O presidente estadual do PT, vereador André Kamai, deu início a uma série de visitas pelo interior do Acre, com foco na reorganização do partido em vista das eleições deste ano. A primeira parada da agenda ocorreu na região do Vale do Juruá, em articulações realizadas na cidade de Cruzeiro do Sul.

Kamai também comentou a pré-candidatura do ex-governador Jorge Viana ao Senado: Foto/Reprodução
Durante entrevista à TV Juruá, Kamai detalhou os nomes que integram a chapa que a federação formada por PT, PCdoB e PV pretende oficializar para concorrer a vagas na Assembleia Legislativa do Acre e na Câmara dos Deputados.
Na disputa estadual, estão previstos nomes considerados competitivos, entre eles o ex-prefeito de Marechal Thaumaturgo, Isaac Piyanko, o deputado estadual Edvaldo Magalhães, o superintendente da SPU Thiago Mourão, o superintendente do Ministério da Agricultura Cesário Braga, o superintendente do Ibama Márcio Alercio, e o líder religioso de Xapuri, padre Antônio.
“Hoje nós já temos uma chapa que aponta para disputar duas cadeiras e tentar chegar à terceira”, afirmou Kamai.
Para a Câmara Federal, o dirigente confirmou sua pré-candidatura a deputado federal e indicou a ex-deputada Perpétua Almeida, atual diretora da Agência Brasileira de Desenvolvimento Industrial, como outro nome que deve integrar a chapa.
Kamai também comentou a pré-candidatura do ex-governador Jorge Viana ao Senado. Segundo ele, “o partido não trabalha, neste momento, com a possibilidade de desistência, mas admite que poderá haver reorganização caso o cenário mude.”

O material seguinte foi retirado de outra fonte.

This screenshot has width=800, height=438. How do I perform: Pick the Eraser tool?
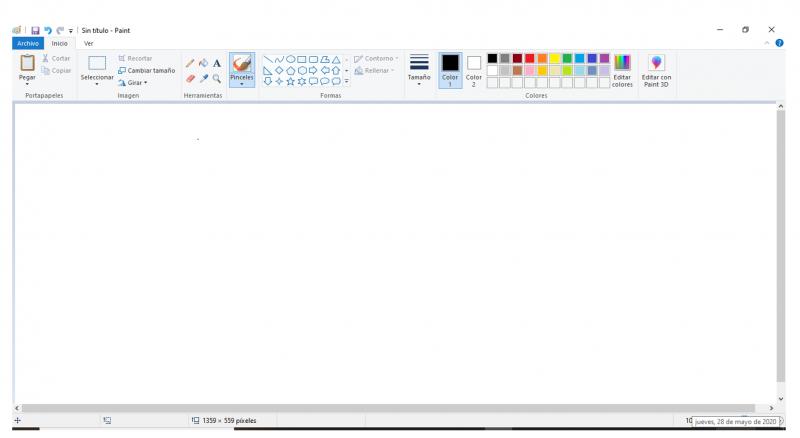190,78
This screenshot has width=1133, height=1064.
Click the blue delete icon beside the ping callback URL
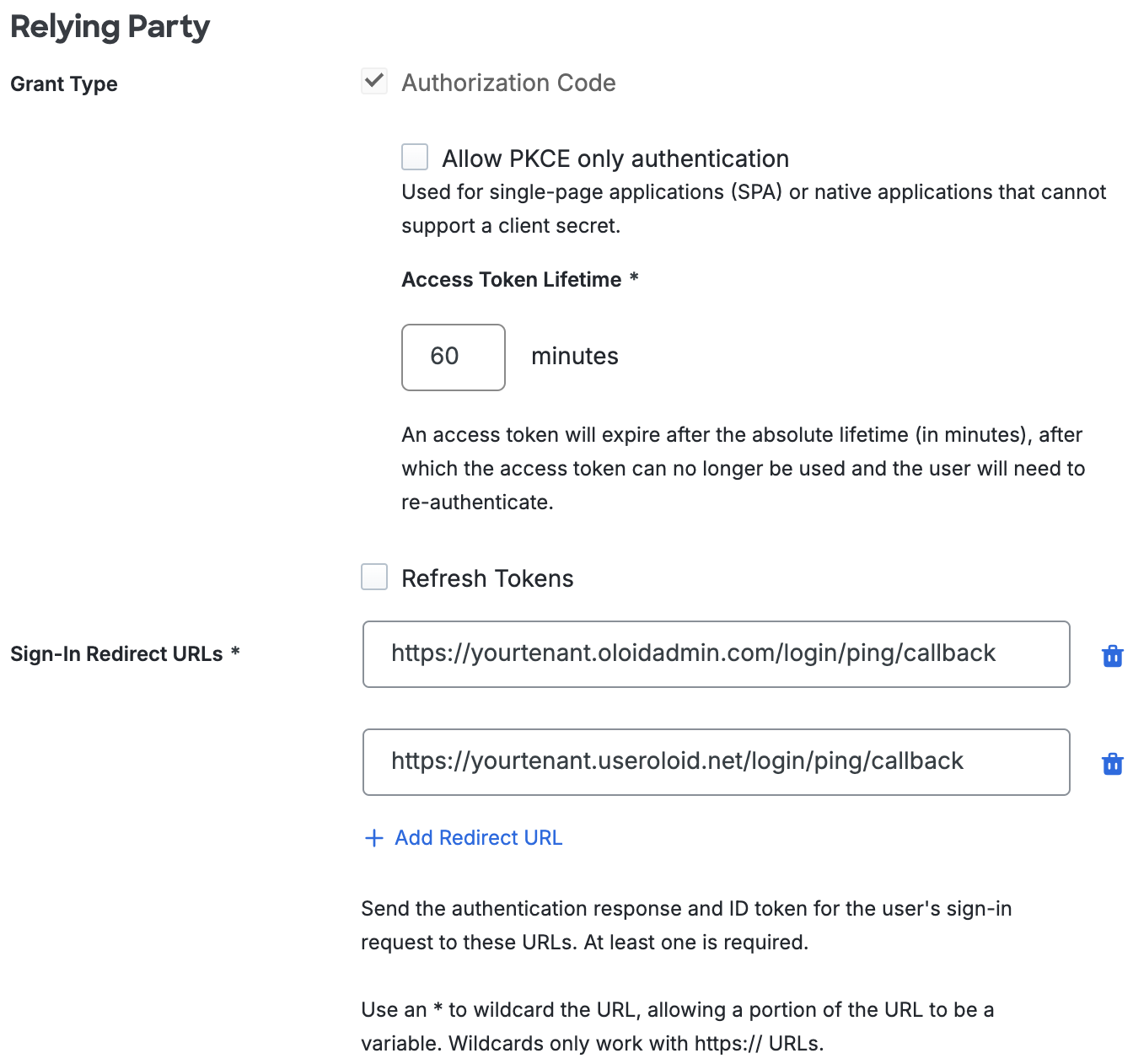pyautogui.click(x=1113, y=655)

“Candidatura majoritária não é de uma pessoa, é de um movimento político. Nós estamos organizando as chapas e avaliando as condições políticas para efetivamente fazer a disputa”, destacou o presidente estadual do PT.
Ainda na entrevista, Kamai abordou a avaliação do presidente Lula no Acre, afirmando que programas sociais do governo federal, como a proposta de isenção do Imposto de Renda para quem recebe até R$ 5 mil, podem contribuir para ampliar a votação do petista no estado.
“Na eleição passada, o presidente Lula teve cerca de 27% dos votos aqui. Eu acredito que podemos avançar para acima de 30% ou 35%”, concluiu.